Aim of the exercise ::
Swap every "screenshot" in the data below for "screen capture", keeping everything else the same. Leave the pictures out of your answer.

Word and element location data

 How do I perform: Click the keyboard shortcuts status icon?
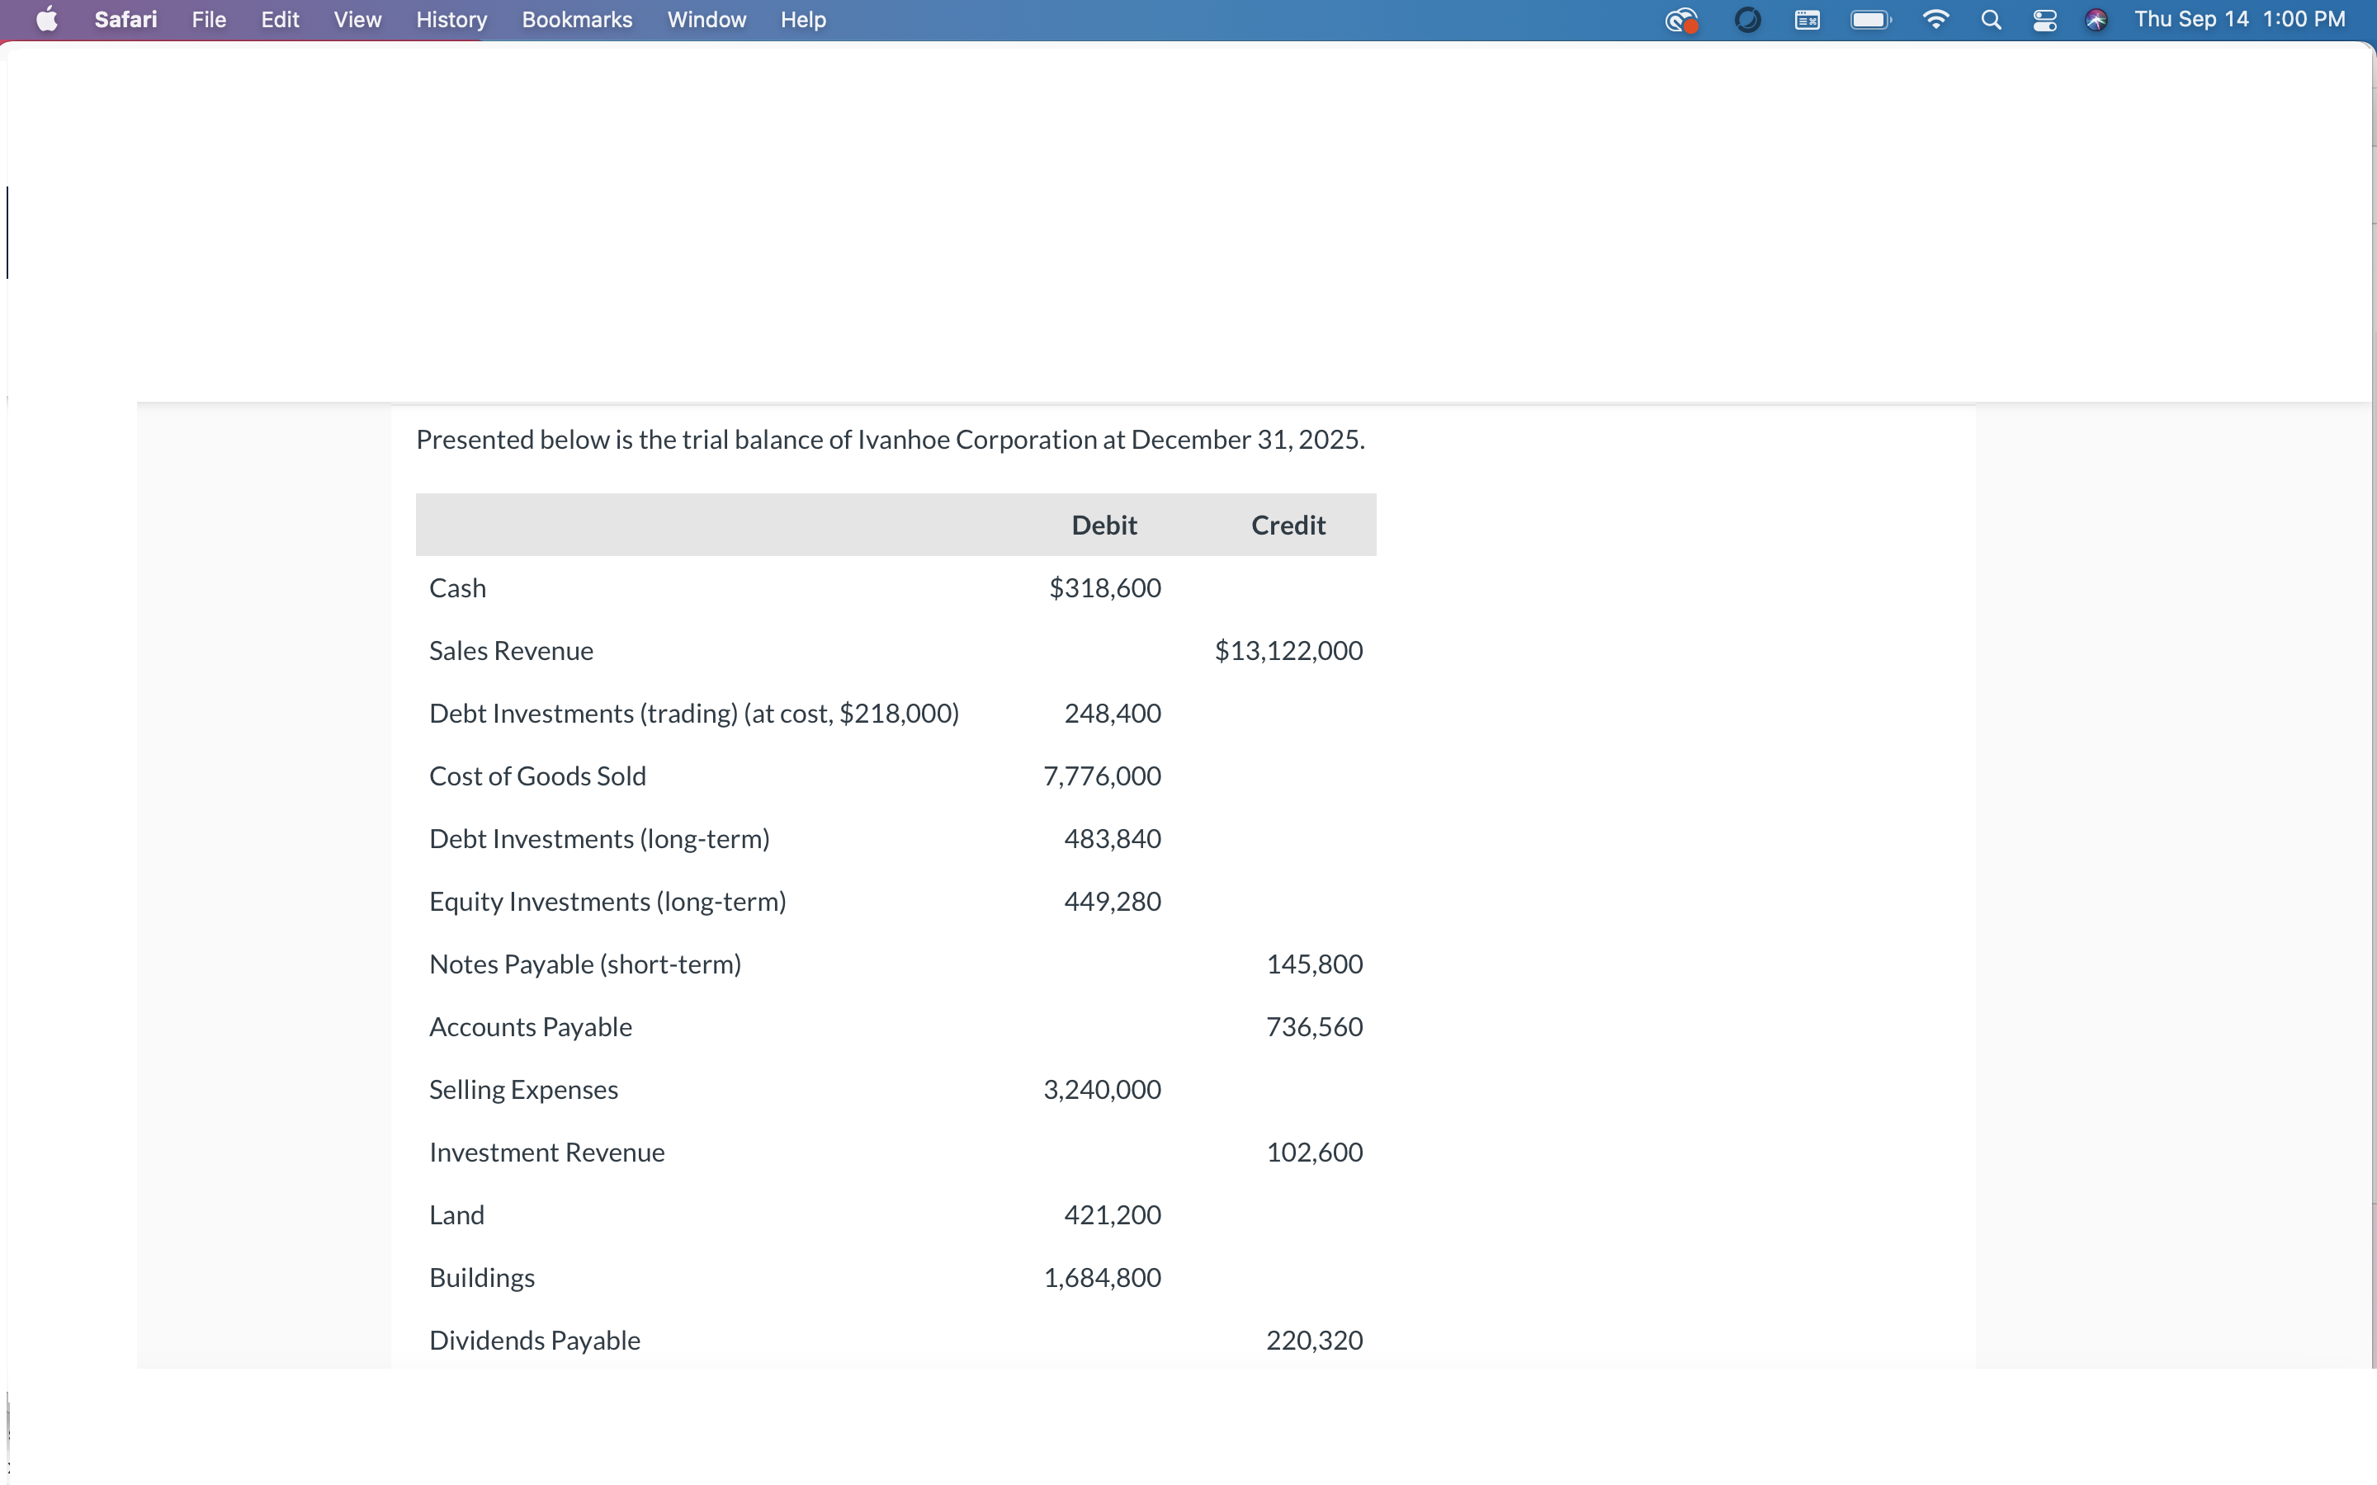(x=1807, y=20)
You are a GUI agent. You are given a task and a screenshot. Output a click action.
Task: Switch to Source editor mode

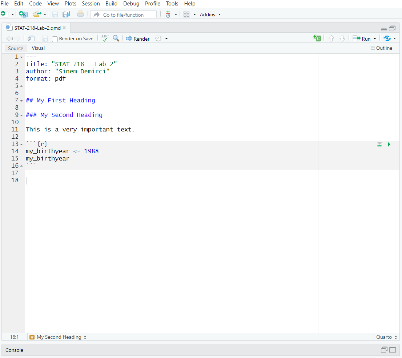pyautogui.click(x=16, y=48)
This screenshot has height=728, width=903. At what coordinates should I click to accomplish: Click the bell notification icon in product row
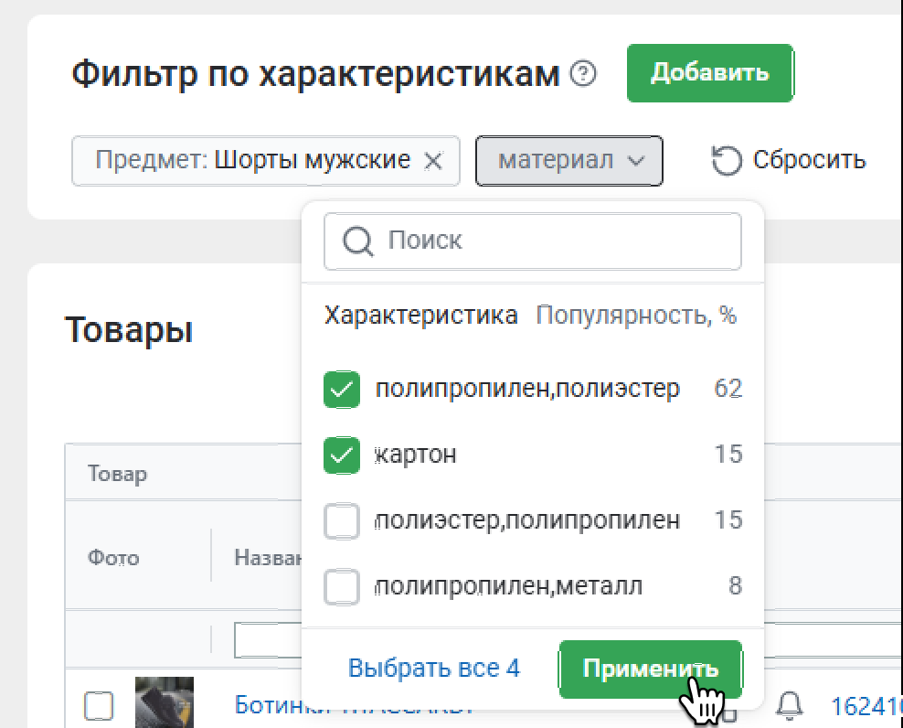[x=790, y=704]
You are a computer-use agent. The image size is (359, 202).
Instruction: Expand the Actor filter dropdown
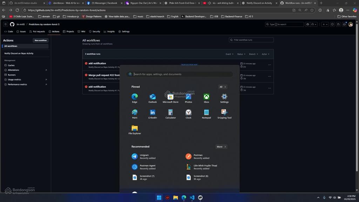click(x=265, y=54)
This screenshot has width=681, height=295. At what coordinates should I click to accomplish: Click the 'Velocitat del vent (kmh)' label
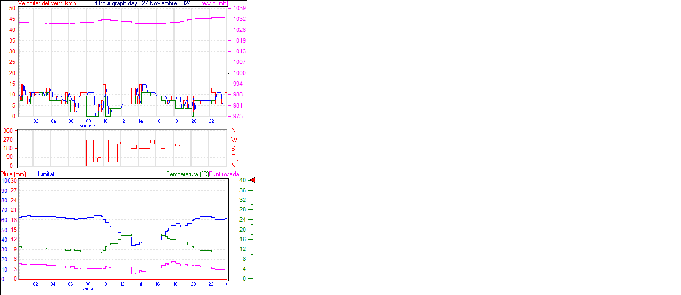pos(47,3)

The output ::
 How do I perform: Click the keyboard shortcuts status icon?
(x=1807, y=20)
You are a GUI agent. You are given a task and a screen capture. Output a click action.
Task: Switch to Source editor mode

pyautogui.click(x=16, y=48)
This screen capture has height=728, width=903. At what coordinates should I click to accomplish: Click the bell notification icon in product row
[x=790, y=704]
You are a computer-use agent. The image size is (359, 202).
Instruction: Expand the Actor filter dropdown
click(x=265, y=54)
This screen capture has width=681, height=295. At what coordinates should I click to accomplish: Click the 'Velocitat del vent (kmh)' label
pos(47,3)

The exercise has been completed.